> WHAT YOU NEED TO DO:
Please copy every line from the following entries in which the word "agent" appears.

> RECORDS TO USE:
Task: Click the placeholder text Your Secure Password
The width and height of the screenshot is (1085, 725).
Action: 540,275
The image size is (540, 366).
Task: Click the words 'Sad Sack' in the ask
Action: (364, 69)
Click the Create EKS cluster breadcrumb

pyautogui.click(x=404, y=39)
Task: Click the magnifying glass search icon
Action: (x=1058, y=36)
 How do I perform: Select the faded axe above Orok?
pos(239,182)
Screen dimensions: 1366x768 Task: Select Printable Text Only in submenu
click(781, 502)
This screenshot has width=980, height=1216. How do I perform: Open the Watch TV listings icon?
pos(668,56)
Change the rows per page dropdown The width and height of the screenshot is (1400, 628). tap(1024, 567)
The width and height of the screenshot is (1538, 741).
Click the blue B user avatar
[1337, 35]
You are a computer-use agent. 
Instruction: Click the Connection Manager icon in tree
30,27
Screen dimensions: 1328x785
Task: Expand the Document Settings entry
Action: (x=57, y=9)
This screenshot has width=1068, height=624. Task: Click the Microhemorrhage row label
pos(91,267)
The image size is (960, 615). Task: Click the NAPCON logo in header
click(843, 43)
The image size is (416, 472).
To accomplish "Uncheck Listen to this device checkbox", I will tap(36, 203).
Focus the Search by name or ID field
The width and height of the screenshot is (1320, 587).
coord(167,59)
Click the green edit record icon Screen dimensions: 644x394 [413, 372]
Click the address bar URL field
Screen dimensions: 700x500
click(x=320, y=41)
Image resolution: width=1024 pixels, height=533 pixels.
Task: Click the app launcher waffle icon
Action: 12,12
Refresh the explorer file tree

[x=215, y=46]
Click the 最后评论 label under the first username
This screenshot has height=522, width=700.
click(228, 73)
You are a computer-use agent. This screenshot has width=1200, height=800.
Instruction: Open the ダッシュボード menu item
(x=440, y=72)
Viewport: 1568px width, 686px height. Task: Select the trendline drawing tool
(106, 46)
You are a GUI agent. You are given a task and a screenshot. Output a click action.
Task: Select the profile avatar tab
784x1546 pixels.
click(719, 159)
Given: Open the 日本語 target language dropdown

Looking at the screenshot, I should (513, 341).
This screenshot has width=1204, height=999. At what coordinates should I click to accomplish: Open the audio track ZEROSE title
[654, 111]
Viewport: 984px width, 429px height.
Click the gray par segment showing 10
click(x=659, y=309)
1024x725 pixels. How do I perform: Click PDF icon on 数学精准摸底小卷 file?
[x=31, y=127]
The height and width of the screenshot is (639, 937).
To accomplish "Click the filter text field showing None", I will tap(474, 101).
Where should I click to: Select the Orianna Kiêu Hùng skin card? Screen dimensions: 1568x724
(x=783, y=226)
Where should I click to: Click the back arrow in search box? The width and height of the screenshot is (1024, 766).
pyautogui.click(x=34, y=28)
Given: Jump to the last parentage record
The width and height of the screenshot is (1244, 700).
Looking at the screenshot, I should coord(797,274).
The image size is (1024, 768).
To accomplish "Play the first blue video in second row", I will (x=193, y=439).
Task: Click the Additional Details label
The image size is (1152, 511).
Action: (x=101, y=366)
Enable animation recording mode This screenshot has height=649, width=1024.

> FINISHED TASK:
You are a computer-use agent. 
You are a computer-use agent. This screenshot has width=1200, height=800.
You are a GUI agent. You are given a task and a screenshot. Output a click action.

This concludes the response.